Goal of the exercise: Narrow the data below down to the lines containing "Agamic".

Entries taken from a collection:
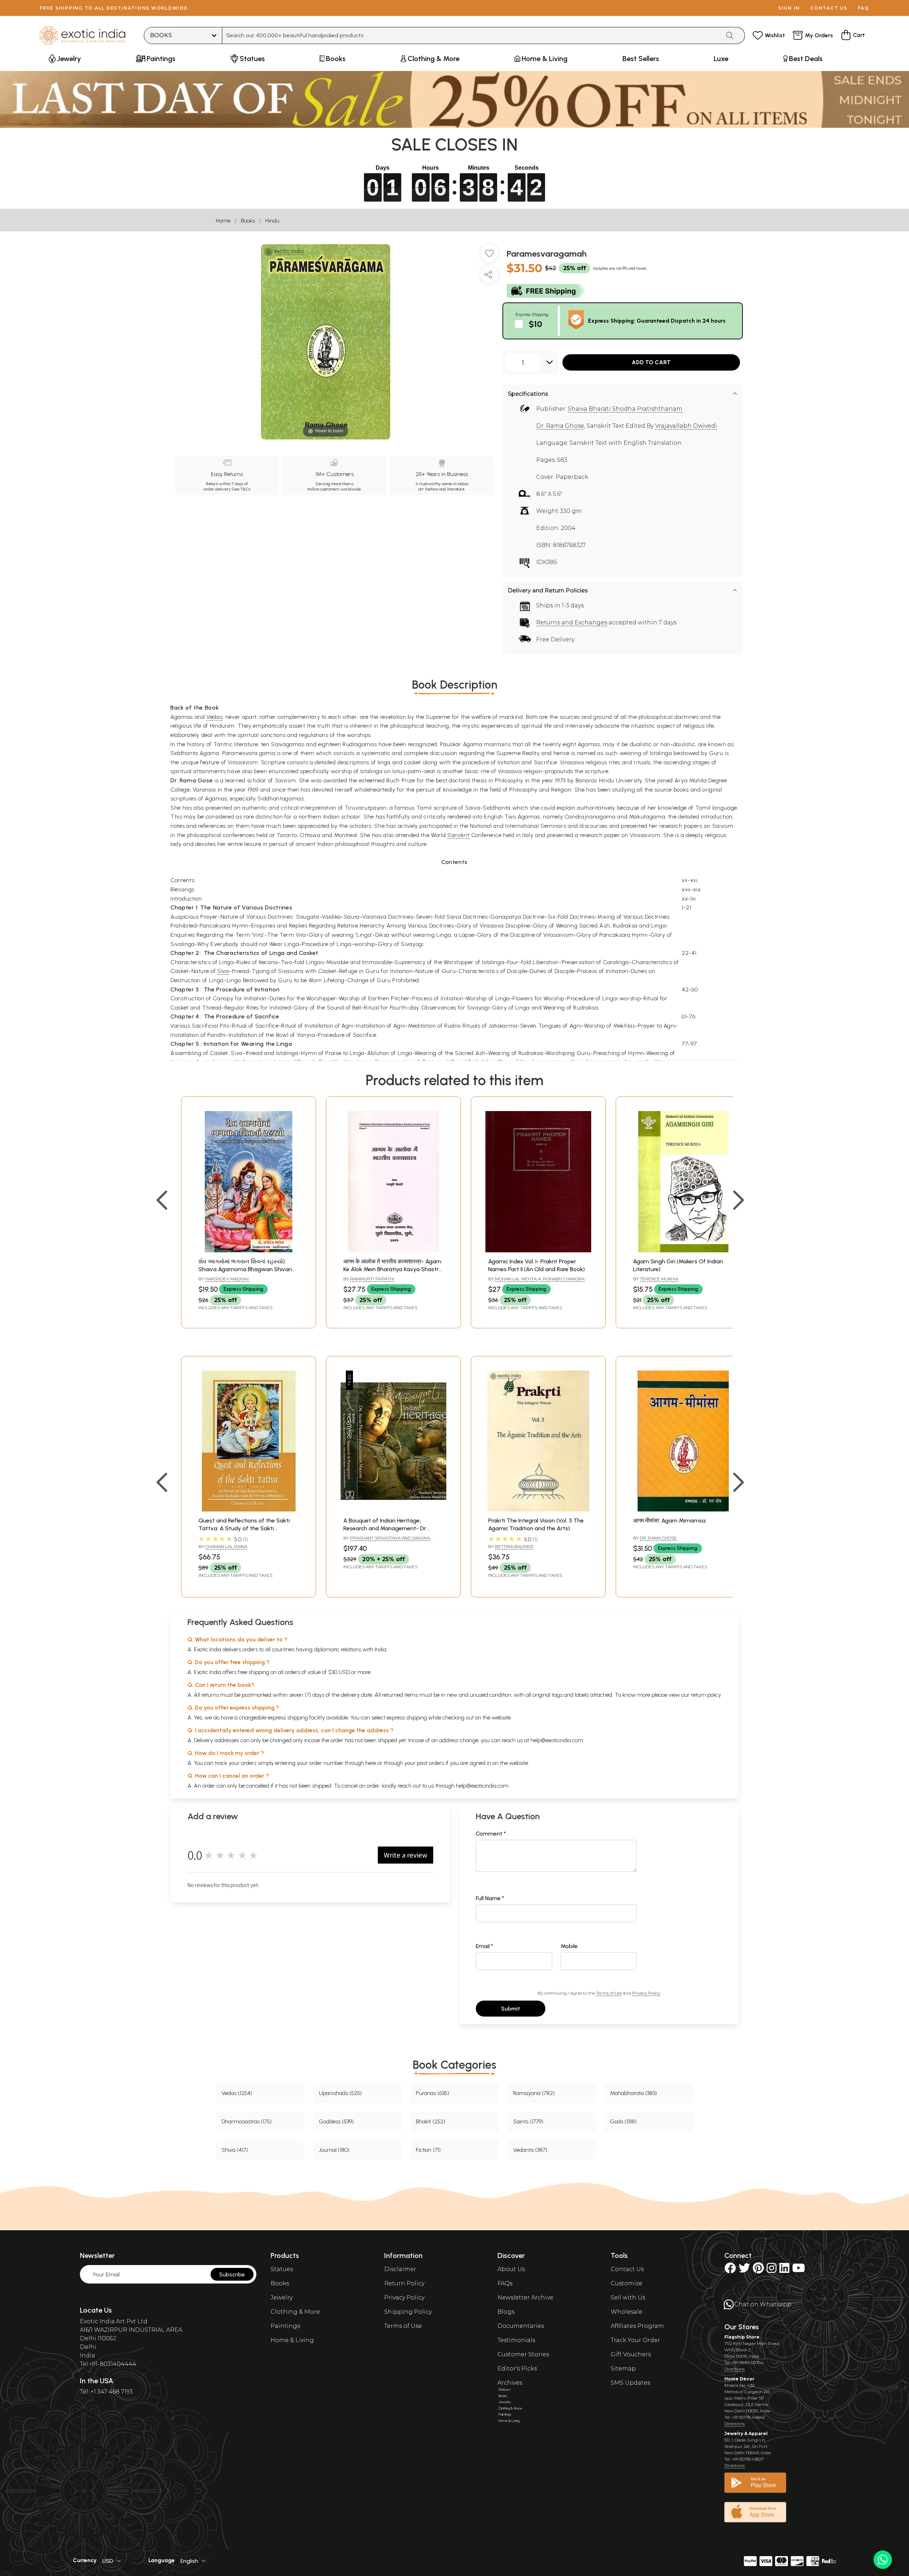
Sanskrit (458, 835)
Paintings (285, 2326)
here (370, 1763)
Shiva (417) (235, 2149)
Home (223, 220)
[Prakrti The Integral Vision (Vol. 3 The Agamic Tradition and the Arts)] (538, 1509)
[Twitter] (744, 2270)
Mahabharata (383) (633, 2093)
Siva (223, 971)
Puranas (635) (432, 2093)
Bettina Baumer (514, 1546)
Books (248, 220)
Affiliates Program (637, 2326)
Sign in (789, 8)
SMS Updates (630, 2382)
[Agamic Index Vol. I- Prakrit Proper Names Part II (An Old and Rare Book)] (538, 1250)
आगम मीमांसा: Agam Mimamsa (669, 1520)
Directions (734, 2369)
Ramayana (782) (534, 2093)
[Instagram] (772, 2270)
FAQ (863, 8)
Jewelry (282, 2297)
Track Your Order (635, 2340)
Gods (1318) (623, 2121)
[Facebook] (730, 2270)
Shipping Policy (408, 2311)
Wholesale (626, 2311)
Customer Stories (523, 2354)
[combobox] (471, 35)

Expected answer:
[Prakrti The Integral Vision (Vol. 3 The Agamic Tradition and the Arts)] (538, 1509)
[Agamic Index Vol. I- Prakrit Proper Names Part II (An Old and Rare Book)] (538, 1250)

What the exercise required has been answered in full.